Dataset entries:

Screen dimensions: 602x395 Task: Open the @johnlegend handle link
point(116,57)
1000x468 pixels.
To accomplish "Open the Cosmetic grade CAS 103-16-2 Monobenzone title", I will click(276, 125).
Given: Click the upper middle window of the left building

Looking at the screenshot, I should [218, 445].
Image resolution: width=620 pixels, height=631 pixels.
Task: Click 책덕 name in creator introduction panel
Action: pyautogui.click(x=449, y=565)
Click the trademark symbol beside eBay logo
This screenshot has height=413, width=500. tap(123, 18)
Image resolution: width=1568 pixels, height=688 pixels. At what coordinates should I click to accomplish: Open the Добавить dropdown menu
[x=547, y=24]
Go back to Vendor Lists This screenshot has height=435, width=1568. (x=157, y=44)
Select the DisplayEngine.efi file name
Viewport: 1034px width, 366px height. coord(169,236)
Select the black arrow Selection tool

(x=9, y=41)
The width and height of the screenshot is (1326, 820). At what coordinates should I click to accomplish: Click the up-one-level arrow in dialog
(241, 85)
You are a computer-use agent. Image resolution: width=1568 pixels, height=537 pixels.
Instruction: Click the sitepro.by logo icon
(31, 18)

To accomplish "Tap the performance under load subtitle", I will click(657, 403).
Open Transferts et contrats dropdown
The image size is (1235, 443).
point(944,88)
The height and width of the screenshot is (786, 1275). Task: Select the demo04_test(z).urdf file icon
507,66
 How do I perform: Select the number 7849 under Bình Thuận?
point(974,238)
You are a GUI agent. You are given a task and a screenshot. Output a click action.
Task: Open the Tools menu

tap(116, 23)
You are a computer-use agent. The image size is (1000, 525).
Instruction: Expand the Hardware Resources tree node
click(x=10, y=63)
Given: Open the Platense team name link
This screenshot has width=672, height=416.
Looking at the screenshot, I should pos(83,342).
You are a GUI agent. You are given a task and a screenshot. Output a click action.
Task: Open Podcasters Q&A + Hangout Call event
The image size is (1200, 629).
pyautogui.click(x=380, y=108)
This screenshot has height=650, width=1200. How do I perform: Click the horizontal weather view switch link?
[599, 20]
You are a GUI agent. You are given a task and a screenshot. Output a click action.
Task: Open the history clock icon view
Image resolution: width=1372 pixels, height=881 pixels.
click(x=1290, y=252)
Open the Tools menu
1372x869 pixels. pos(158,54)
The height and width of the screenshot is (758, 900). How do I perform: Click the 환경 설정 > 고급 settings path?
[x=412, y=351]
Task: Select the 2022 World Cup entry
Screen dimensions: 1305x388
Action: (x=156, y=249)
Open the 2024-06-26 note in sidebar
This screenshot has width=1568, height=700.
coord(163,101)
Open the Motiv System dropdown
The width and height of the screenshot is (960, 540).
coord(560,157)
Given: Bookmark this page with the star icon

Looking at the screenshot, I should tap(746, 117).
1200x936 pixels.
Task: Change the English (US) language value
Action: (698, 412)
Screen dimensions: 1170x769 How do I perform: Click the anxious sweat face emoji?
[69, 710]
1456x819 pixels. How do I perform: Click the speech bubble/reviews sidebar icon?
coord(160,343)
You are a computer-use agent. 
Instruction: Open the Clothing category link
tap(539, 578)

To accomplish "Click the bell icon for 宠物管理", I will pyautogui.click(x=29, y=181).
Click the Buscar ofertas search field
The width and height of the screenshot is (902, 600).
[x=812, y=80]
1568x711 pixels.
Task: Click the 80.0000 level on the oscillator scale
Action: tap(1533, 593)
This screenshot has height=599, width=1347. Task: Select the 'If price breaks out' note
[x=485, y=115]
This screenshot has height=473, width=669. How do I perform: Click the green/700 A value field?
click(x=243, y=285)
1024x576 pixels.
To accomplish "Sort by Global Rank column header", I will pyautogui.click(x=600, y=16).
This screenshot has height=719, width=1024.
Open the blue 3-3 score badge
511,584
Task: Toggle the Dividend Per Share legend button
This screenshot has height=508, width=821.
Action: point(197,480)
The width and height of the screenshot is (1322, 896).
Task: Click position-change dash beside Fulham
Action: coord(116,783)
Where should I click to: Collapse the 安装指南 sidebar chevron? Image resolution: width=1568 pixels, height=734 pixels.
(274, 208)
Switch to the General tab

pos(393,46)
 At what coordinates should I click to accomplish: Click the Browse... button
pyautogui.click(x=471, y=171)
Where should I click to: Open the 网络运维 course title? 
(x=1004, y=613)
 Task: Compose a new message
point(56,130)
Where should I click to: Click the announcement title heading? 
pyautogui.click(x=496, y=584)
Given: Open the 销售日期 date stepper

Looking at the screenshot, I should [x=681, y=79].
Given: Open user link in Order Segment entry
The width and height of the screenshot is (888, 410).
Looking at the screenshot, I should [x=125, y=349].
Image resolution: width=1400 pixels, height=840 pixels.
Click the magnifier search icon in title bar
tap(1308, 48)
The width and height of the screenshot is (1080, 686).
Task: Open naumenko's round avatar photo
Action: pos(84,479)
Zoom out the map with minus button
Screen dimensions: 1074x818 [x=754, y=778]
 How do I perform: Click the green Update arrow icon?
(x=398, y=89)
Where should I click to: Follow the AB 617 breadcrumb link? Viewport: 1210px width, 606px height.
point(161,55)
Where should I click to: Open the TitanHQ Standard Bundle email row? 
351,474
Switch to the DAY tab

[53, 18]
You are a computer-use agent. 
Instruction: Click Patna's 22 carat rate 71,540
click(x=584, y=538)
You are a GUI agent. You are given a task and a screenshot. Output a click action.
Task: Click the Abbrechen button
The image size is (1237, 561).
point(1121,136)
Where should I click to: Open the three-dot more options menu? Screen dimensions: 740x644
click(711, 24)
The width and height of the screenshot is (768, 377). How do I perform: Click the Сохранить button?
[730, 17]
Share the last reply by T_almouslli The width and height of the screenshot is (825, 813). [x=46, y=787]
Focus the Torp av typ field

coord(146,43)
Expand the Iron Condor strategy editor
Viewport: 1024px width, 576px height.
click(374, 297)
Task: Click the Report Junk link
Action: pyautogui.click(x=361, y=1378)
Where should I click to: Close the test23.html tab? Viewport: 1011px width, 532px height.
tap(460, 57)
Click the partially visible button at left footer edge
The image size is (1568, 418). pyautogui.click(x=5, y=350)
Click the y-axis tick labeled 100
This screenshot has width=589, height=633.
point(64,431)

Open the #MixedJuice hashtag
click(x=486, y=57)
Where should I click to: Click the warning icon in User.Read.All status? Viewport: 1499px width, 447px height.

INSTRUCTIONS FOR THE TASK —
Provide a faithful, complete copy of the entries above.

REPLY TO THE TASK —
Screen dimensions: 602x395 Task: Open the @johnlegend handle link
point(116,57)
1000x468 pixels.
To accomplish "Open the Cosmetic grade CAS 103-16-2 Monobenzone title", I will click(276, 125).
Given: Click the upper middle window of the left building

Looking at the screenshot, I should [218, 445].
Image resolution: width=620 pixels, height=631 pixels.
Task: Click 책덕 name in creator introduction panel
Action: pyautogui.click(x=449, y=565)
Click the trademark symbol beside eBay logo
This screenshot has height=413, width=500. tap(123, 18)
Image resolution: width=1568 pixels, height=688 pixels. At what coordinates should I click to accomplish: Open the Добавить dropdown menu
[x=547, y=24]
Go back to Vendor Lists This screenshot has height=435, width=1568. (x=157, y=44)
Select the DisplayEngine.efi file name
Viewport: 1034px width, 366px height. coord(169,236)
Select the black arrow Selection tool

(x=9, y=41)
The width and height of the screenshot is (1326, 820). At what coordinates should I click to accomplish: Click the up-one-level arrow in dialog
(241, 85)
You are a computer-use agent. Image resolution: width=1568 pixels, height=537 pixels.
Instruction: Click the sitepro.by logo icon
(31, 18)

To accomplish "Tap the performance under load subtitle", I will click(657, 403).
Open Transferts et contrats dropdown
The image size is (1235, 443).
point(944,88)
The height and width of the screenshot is (786, 1275). Task: Select the demo04_test(z).urdf file icon
507,66
 How do I perform: Select the number 7849 under Bình Thuận?
point(974,238)
You are a GUI agent. You are given a task and a screenshot. Output a click action.
Task: Open the Tools menu

tap(116, 23)
You are a computer-use agent. The image size is (1000, 525).
Instruction: Expand the Hardware Resources tree node
click(x=10, y=63)
Given: Open the Platense team name link
This screenshot has width=672, height=416.
Looking at the screenshot, I should pos(83,342).
You are a GUI agent. You are given a task and a screenshot. Output a click action.
Task: Open Podcasters Q&A + Hangout Call event
The image size is (1200, 629).
pyautogui.click(x=380, y=108)
This screenshot has height=650, width=1200. How do I perform: Click the horizontal weather view switch link?
[599, 20]
You are a GUI agent. You are given a task and a screenshot. Output a click action.
Task: Open the history clock icon view
Image resolution: width=1372 pixels, height=881 pixels.
click(x=1290, y=252)
Open the Tools menu
1372x869 pixels. pos(158,54)
The height and width of the screenshot is (758, 900). How do I perform: Click the 환경 설정 > 고급 settings path?
[x=412, y=351]
Task: Select the 2022 World Cup entry
Screen dimensions: 1305x388
Action: (x=156, y=249)
Open the 2024-06-26 note in sidebar
This screenshot has width=1568, height=700.
coord(163,101)
Open the Motiv System dropdown
The width and height of the screenshot is (960, 540).
coord(560,157)
Given: Bookmark this page with the star icon

Looking at the screenshot, I should tap(746, 117).
1200x936 pixels.
Task: Change the English (US) language value
Action: (698, 412)
Screen dimensions: 1170x769 How do I perform: Click the anxious sweat face emoji?
[69, 710]
1456x819 pixels. How do I perform: Click the speech bubble/reviews sidebar icon?
coord(160,343)
You are a computer-use agent. 
Instruction: Open the Clothing category link
tap(539, 578)

To accomplish "Click the bell icon for 宠物管理", I will pyautogui.click(x=29, y=181).
Click the Buscar ofertas search field
The width and height of the screenshot is (902, 600).
[x=812, y=80]
1568x711 pixels.
Task: Click the 80.0000 level on the oscillator scale
Action: tap(1533, 593)
This screenshot has height=599, width=1347. Task: Select the 'If price breaks out' note
[x=485, y=115]
This screenshot has height=473, width=669. How do I perform: Click the green/700 A value field?
click(x=243, y=285)
1024x576 pixels.
To accomplish "Sort by Global Rank column header", I will pyautogui.click(x=600, y=16).
This screenshot has height=719, width=1024.
Open the blue 3-3 score badge
511,584
Task: Toggle the Dividend Per Share legend button
This screenshot has height=508, width=821.
Action: point(197,480)
The width and height of the screenshot is (1322, 896).
Task: Click position-change dash beside Fulham
Action: coord(116,783)
Where should I click to: Collapse the 安装指南 sidebar chevron? Image resolution: width=1568 pixels, height=734 pixels.
(274, 208)
Switch to the General tab

pos(393,46)
 At what coordinates should I click to accomplish: Click the Browse... button
pyautogui.click(x=471, y=171)
Where should I click to: Open the 网络运维 course title? 
(x=1004, y=613)
 Task: Compose a new message
point(56,130)
Where should I click to: Click the announcement title heading? 
pyautogui.click(x=496, y=584)
Given: Open the 销售日期 date stepper

Looking at the screenshot, I should [x=681, y=79].
Given: Open user link in Order Segment entry
The width and height of the screenshot is (888, 410).
Looking at the screenshot, I should [x=125, y=349].
Image resolution: width=1400 pixels, height=840 pixels.
Click the magnifier search icon in title bar
tap(1308, 48)
The width and height of the screenshot is (1080, 686).
Task: Open naumenko's round avatar photo
Action: pos(84,479)
Zoom out the map with minus button
Screen dimensions: 1074x818 [x=754, y=778]
 How do I perform: Click the green Update arrow icon?
(x=398, y=89)
Where should I click to: Follow the AB 617 breadcrumb link? Viewport: 1210px width, 606px height.
point(161,55)
Where should I click to: Open the TitanHQ Standard Bundle email row? 
351,474
Switch to the DAY tab

[53, 18]
You are a computer-use agent. 
Instruction: Click Patna's 22 carat rate 71,540
click(x=584, y=538)
You are a GUI agent. You are given a task and a screenshot. Output a click action.
Task: Click the Abbrechen button
The image size is (1237, 561).
point(1121,136)
Where should I click to: Open the three-dot more options menu? Screen dimensions: 740x644
click(711, 24)
The width and height of the screenshot is (768, 377). How do I perform: Click the Сохранить button?
[730, 17]
Share the last reply by T_almouslli The width and height of the screenshot is (825, 813). [x=46, y=787]
Focus the Torp av typ field

coord(146,43)
Expand the Iron Condor strategy editor
Viewport: 1024px width, 576px height.
click(374, 297)
Task: Click the Report Junk link
Action: pyautogui.click(x=361, y=1378)
Where should I click to: Close the test23.html tab? Viewport: 1011px width, 532px height.
tap(460, 57)
Click the partially visible button at left footer edge
The image size is (1568, 418). pyautogui.click(x=5, y=350)
Click the y-axis tick labeled 100
This screenshot has width=589, height=633.
point(64,431)

Open the #MixedJuice hashtag
click(x=486, y=57)
Where should I click to: Click the warning icon in User.Read.All status? Viewport: 1499px width, 447px height.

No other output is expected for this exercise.